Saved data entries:
——
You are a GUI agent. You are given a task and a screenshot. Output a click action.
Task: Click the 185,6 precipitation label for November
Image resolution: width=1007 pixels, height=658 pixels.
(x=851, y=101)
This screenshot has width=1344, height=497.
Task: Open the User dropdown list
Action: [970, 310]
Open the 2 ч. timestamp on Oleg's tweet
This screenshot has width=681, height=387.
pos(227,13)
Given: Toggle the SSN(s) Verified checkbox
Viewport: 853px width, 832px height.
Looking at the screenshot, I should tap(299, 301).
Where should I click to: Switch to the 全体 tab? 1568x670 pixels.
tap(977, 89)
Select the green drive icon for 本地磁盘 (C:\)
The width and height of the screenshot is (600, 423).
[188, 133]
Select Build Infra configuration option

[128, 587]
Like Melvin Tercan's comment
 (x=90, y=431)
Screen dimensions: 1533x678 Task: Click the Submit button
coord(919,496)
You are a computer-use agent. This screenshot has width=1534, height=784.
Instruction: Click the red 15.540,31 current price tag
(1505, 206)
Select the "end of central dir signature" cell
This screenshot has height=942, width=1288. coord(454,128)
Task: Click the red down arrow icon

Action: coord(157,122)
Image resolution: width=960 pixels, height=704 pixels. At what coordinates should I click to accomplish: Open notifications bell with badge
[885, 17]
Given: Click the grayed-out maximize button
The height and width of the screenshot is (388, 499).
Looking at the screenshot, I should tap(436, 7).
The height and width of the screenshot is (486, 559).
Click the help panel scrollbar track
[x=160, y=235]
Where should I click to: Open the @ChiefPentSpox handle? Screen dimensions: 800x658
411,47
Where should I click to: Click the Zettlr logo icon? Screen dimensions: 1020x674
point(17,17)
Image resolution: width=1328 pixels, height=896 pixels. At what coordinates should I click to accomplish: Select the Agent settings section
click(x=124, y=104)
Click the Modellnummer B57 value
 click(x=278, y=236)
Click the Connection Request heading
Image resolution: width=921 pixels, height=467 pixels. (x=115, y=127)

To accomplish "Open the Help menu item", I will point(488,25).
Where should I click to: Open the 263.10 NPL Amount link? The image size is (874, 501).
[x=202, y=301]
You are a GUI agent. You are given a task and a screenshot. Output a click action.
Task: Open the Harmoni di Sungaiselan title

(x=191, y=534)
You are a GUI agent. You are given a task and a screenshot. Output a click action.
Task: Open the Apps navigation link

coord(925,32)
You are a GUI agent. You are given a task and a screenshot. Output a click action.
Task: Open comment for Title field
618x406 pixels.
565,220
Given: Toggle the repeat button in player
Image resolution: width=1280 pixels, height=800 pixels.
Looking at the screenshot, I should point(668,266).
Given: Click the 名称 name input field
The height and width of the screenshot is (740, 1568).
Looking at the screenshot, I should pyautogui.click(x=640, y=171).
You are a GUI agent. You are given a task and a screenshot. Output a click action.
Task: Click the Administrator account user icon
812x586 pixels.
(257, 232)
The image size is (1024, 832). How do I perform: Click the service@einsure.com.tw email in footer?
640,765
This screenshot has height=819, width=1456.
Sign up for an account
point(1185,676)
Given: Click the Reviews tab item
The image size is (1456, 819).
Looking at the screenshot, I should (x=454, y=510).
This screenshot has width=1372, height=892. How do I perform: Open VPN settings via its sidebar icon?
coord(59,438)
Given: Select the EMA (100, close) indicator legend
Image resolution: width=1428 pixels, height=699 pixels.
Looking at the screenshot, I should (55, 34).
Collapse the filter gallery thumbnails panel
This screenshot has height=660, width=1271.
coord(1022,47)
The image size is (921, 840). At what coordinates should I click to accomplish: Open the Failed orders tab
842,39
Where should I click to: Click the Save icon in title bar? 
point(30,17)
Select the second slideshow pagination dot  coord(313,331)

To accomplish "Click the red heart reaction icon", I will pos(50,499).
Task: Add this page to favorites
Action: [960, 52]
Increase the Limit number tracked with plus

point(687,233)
——
▶ **PROBLEM TO WORK ON**:
Write out, word for word, the line containing "Where should I click to: Click the Save" and every line after it to the end of the data above.

▶ **OUTPUT BELOW**:
Where should I click to: Click the Save icon in title bar? 
point(30,17)
Select the second slideshow pagination dot  coord(313,331)

To accomplish "Click the red heart reaction icon", I will pos(50,499).
Task: Add this page to favorites
Action: [960, 52]
Increase the Limit number tracked with plus

point(687,233)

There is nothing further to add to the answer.